Back in the 1950s, one of the favorite concoctions for teens and preteens was the root beer float. The recipe was simple: two scoops of vanilla ice cream and a bottle of root beer. But what about regular beer: Can you mix it with ice cream?
Before getting into specifics, the obvious answer to the question is “yes.” You can mix anything you want as long as it’s safe to eat and you’re willing to live with the taste. That being said, there are quite a number of well-known beer and ice cream concoctions floating around out there.
Have You Ever Heard of Beer Floats?
The obvious place to begin with this is something known as the beer float. Such a drink is no different from the root beer float. You put a couple of scoops of your favorite ice cream into a drinking glass, add the beer, and voila! The beer float is born.
According to a 2009 article by Joe Sixpack at Philly.com, the idea doesn’t stop with such a simplified recipe. He claims there are well-known restaurants around the country offering beer and ice cream drinks. He cites the Young’s Double Chocolate Stout float and the Lindemans Framboise shake as two examples.

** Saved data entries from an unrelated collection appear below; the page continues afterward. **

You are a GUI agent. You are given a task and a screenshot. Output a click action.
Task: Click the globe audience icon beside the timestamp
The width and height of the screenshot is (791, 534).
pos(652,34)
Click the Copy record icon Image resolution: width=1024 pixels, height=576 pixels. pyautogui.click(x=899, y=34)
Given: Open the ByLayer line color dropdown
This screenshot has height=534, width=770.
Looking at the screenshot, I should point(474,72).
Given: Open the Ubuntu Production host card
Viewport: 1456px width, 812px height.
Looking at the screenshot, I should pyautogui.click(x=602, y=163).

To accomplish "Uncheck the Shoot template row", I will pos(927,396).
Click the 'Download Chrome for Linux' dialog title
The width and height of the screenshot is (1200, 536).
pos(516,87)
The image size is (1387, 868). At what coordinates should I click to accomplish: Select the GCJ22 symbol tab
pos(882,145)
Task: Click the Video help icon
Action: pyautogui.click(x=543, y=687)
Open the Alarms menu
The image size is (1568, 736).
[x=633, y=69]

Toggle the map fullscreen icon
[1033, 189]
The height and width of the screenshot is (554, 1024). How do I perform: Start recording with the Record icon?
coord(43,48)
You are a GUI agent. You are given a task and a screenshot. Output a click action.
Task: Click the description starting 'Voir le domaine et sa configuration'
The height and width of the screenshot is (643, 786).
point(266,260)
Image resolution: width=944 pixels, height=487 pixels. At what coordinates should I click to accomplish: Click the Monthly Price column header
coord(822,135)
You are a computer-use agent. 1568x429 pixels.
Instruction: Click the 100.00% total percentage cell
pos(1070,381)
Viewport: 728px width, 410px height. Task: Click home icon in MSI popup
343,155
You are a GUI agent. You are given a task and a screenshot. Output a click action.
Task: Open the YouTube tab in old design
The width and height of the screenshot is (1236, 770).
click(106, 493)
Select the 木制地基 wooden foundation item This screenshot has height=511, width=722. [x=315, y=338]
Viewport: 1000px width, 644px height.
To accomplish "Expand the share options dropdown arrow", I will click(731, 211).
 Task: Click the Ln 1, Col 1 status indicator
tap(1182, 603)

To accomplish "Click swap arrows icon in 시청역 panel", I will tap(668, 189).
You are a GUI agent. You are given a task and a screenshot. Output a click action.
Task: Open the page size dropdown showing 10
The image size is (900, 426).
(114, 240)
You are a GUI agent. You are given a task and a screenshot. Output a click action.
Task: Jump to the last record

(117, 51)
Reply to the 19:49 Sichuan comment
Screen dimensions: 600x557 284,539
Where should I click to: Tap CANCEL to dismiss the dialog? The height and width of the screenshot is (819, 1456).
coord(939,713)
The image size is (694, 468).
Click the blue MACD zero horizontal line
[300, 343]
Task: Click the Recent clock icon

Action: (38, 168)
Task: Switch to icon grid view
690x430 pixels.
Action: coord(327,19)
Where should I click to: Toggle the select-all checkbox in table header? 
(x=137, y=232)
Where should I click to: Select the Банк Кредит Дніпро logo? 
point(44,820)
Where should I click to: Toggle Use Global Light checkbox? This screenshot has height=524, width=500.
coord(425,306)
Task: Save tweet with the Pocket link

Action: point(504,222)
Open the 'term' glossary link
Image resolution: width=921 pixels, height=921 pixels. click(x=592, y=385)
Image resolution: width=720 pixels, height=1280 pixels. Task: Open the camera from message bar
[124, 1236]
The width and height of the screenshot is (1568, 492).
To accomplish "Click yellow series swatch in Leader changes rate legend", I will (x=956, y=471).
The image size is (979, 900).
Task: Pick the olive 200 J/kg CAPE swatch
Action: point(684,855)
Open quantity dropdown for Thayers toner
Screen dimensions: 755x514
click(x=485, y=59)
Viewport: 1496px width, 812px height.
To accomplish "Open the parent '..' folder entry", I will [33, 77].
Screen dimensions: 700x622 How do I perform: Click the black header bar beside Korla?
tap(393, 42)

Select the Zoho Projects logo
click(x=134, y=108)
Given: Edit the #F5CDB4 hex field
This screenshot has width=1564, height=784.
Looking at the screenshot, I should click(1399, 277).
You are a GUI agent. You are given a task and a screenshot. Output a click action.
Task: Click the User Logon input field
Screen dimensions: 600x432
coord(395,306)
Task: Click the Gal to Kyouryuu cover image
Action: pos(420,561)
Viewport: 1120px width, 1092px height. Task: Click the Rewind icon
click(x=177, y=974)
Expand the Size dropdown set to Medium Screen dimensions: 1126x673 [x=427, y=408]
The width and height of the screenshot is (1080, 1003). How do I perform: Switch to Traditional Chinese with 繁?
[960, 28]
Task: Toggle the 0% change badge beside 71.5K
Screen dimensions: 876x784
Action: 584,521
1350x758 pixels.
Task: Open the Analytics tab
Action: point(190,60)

Joe Sixpack also offers a warning well worth heeding: Be careful what you mix. There are some flavors that simply do not go well together. For example, combining a Guinness and a creamy pistachio ice cream could be a conflict of taste so severe you could end up blowing leprechauns out your nose. A float consisting of Genny Light and vanilla ice cream would be equally revolting. Imagine such a terrible combination of bland and blander.
Are there any secrets to mixing beer and ice cream?
According to unidentified beer float snobs, there are a couple of important secrets to combining beer and ice cream together. The first comes down to malt. Malt is the substance in beer then gives it its flavor, be it sweet or bitter. So the first thing you need to do is decide what type of beer you want to use.
Identifying the flavor of a particular malt can be accomplished the same way a wine taster deciphers the subtle flavors of his favorite vintage. You can do it. Just pretend, for moment, that you’re a beer snob. If you’re already a natural beer snob you’ve got the hardest part out of the way.
To really taste the flavor of the malt you’ll need to start by cleansing your palate. Wine tasters like to use something known as sorbet. Just so you know, sorbet is a pretentious desert made with cold water and fruit juice. If you’re not into pretentious desserts you can cleanse your palate using green tea, celery sticks, or sparkling water.
Once your palate is free of any competing flavors, it’s time to taste your beer. Put a couple of tablespoons in your mouth, swish it around your tongue, and see what you can taste. Then imagine what might go good with the flavor. If nothing comes to mind you’ll just have to try the kamikaze approach to mixing.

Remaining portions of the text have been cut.